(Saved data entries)
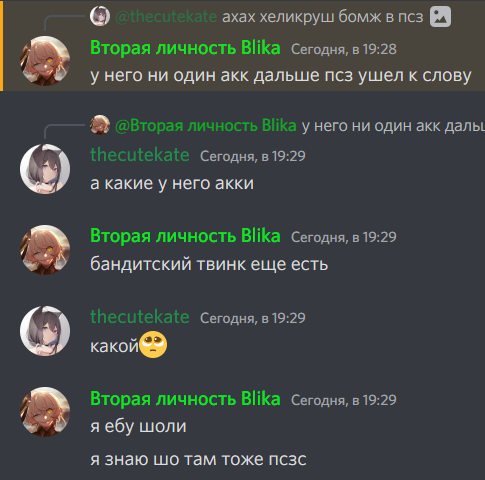
Task: Click small thecutekate avatar in top reply
Action: [100, 16]
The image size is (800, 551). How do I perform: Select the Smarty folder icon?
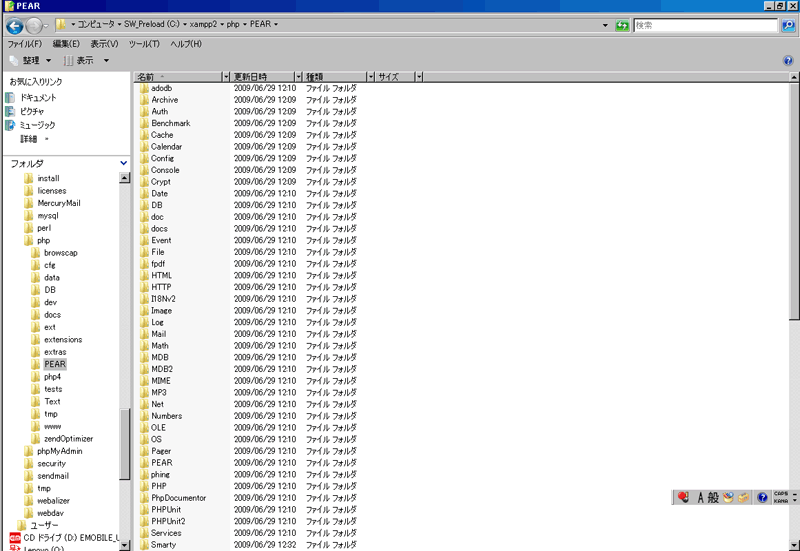click(144, 545)
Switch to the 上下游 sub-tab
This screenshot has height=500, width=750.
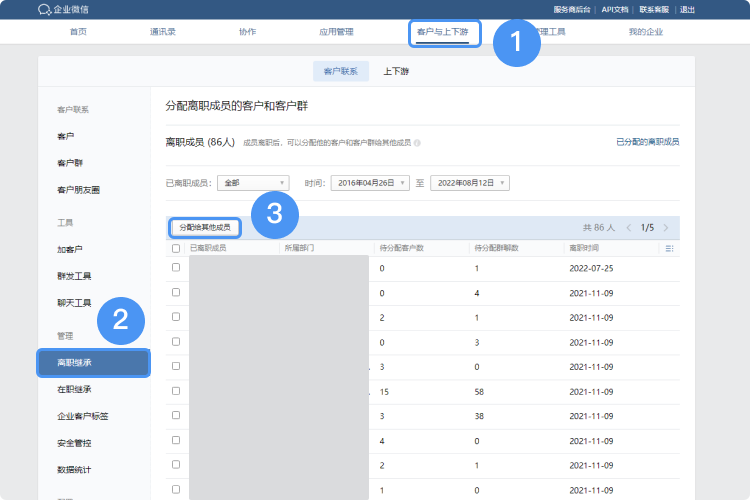[x=396, y=71]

> **Prompt**
Pictures must be left out of the answer, which should be exactly the lines from the one holding "The image size" through the last line of the entries above, both included; please add nothing.

> **Solution to this task**
The image size is (800, 551). How do I perform: Select the Smarty folder icon?
click(144, 545)
Switch to the 上下游 sub-tab
This screenshot has height=500, width=750.
[x=396, y=71]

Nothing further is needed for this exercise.